Six Feet Up

I kicked the toe of my dusty brown boot through the red cake batter that was now forming at my feet. The dirt oozed across the burned-out lawn, aided only by gravity and the viscous outpouring of blood that leaked from the boy’s cranium.

The shovel bit into the rock and grit with an unnerving scraping sound. With each strike, the forest seemed to shrink further away in judgment, or maybe fear. 

“Only five more feet to go!” I called, speaking to no one, but also the boy. “No, no, stay there. I’ve got it!”

I glanced at the boy as if I really thought he’d stand, grab a shovel, and dig his own grave, but I shook my head and slammed the shovel back into the dusty ground.

The sun was setting in the West, sending pink, shimmering reflections off the lake water and filling the yard with long, dark shadows, yet the air was still stuffy and hot. I pulled at the back of my shirt, unsticking it from my back. 

“Hard work, this cover up is,” I said to no one, but again to the boy. “Your fault,” I breathed heavily. “Last time I saw you alive, you were on your old man’s leg, bouncing up and down, rattling that rattler and smiling like Christmas—hell, it was Christmas. 2001.”

I threw the shovel down and reached into the top of my boot, pulling out a can of Copenhagen Long Cut. I ran my nail around the edge of the can and took a pinch and put it in my lip before returning the can. 

I picked the shovel back up from off the ground and returned to the hole, only about a foot and a half deep and twice as long. 

“He was so excited when he heard about his boy.” I paused and looked at the body again. “They’d been trying for months. And yes, I did have to hear about it. Every day!”

A soft breeze blew through the nearby trees and kissed my damp skin, and as it blew it gained strength and turned the dry dust of my lawn into the heart of the dust bowl, whipping fine dirt into the air and into my eyes and battering the bloody wound of the boys head like a pre-fry chicken leg. 

I dug faster.

The wind blew harder and harder, and soon the dark clouds rushed past the setting sun and stole the remaining daylight just before the race was over. Night had come early, and with it, bolts of lightning and ear drum bursting crashes of thunder, the bolts hitting so close that each one rendered me blind with orange.

The rain followed, and the smell of those first few drops hitting the thirsty dust took me back to springtime when I was a boy, catching bumble bees in peanut butter jars and climbing the elm tree like baboons until Mom called for us in the dark. 

A flash of lightning and I found myself staring at the dead boy. 

I kept digging. The water had made the shovelfuls heavy, but I was almost done.

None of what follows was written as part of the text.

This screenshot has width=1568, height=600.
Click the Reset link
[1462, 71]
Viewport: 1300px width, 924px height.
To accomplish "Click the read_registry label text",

As I dug, I began muttering his name. I kept saying it louder and louder until my six by six hole was finished, and I threw the last big rock from the hole and climbed out.

I looked at the boy.

“Mark.” I spit into the puddle that was now my lawn, and the red from Mark’s head was now spread so thin it was all but invisible. 

“Mark. Your grandpa’s name.” I grabbed him by the ankles and drug him close to the hole before rolling him on his side and then dropping him in. He landed hard, face down. 

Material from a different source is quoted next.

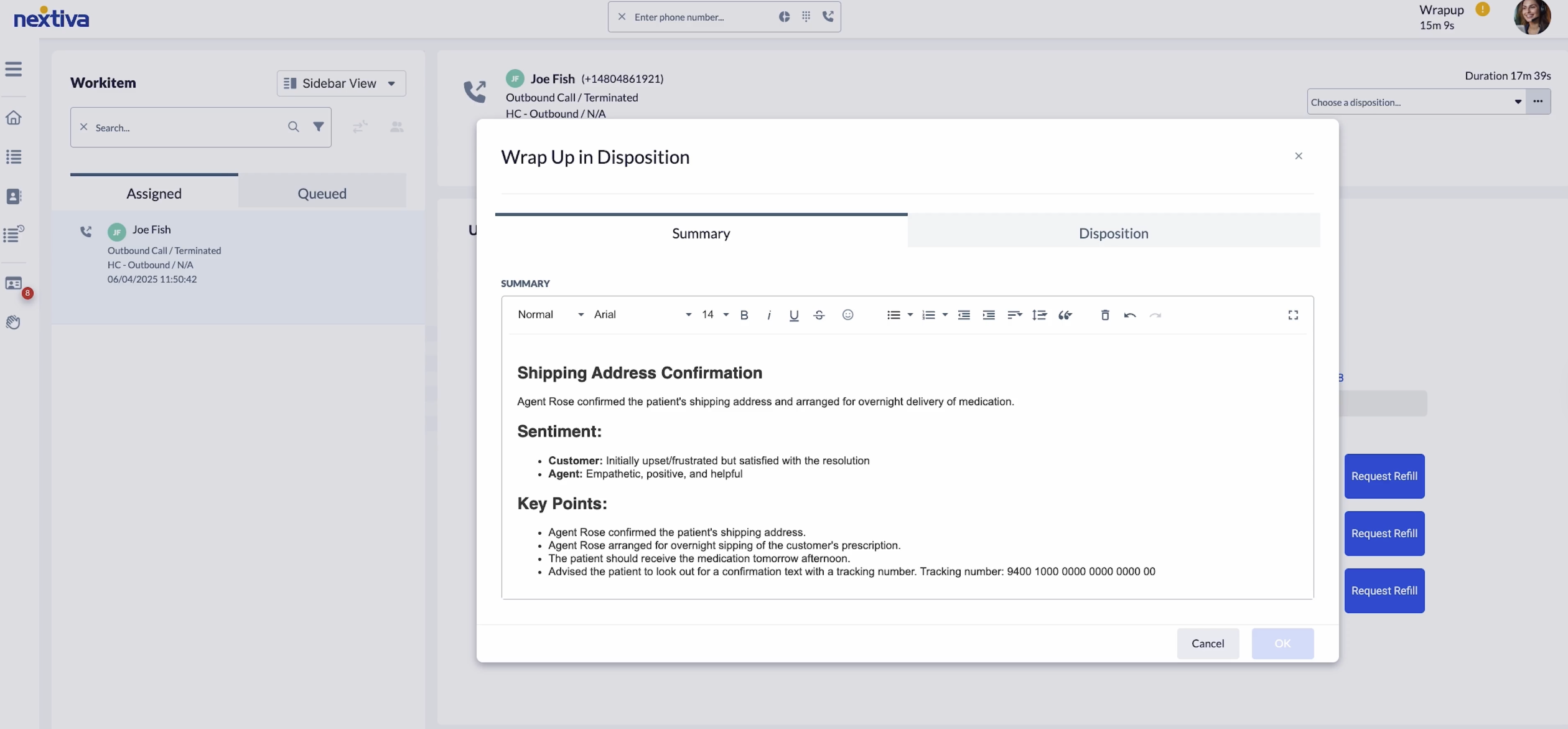
Task: Open the Sidebar View selector
Action: [x=341, y=83]
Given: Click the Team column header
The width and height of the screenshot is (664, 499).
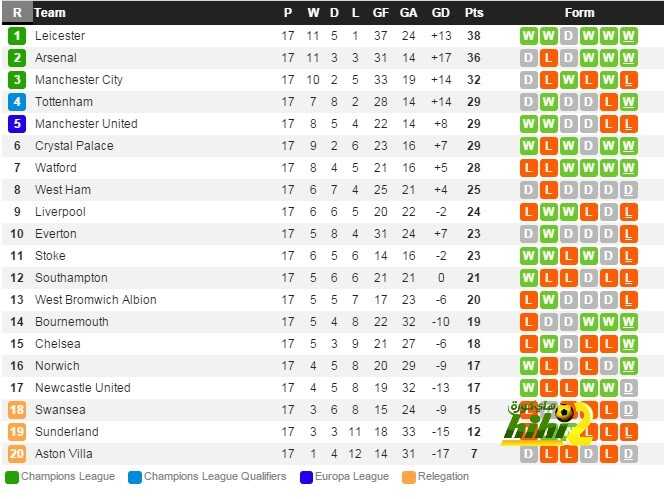Looking at the screenshot, I should [x=50, y=13].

I cursed and jumped into the hole after him, flipping him onto his back and closing his eyes. I pulled at his now broken nose, straightening it as best as I could. 

I climbed out of the hole for the last time.

“I’m sorry, Mark. I really am.” I spit again, the rain streaming down my face. I ran my hand through my sopping hair, removing it from my eyes. “But like I said, this is your fault.”

The bullet hole through his brain seemed to glare at me from within the grave, its gaping eye unmoving. 

“I won’t tell your father about all this. He’s mourned you once. And that’s enough.”

I began shoveling the mud onto the body, as I had with Mark’s father, years ago, except no longer under the watch of the congregation and the sobbing heap of the boy’s mother. 

“I don’t know what they did to you down there. I think the devil was involved, had to have been. People don’t just come back from something like that.”

As the rain turned to a light sprinkle, a wall of clouds to the West began flashing with bolts of lightning, and a few seconds passed and the thunder rumbled through the canyon below. 

“More rain coming. Better stay put for a while.” I patted the filled hole with the end of the shovel, packing the mud as well as I could. 

“In the meantime, I’ll dig another. Just know it’s waiting for you.” I put another pinch of Copenhagen in my lip, spitting on the grave.

I took a few steps to the North, walking about ten yards uphill and dug the tip of the shovel into the ground. Another round of thunder rumbled and shook the earth. 

“Six feet to go, Mark. Six feet up, six feet down.”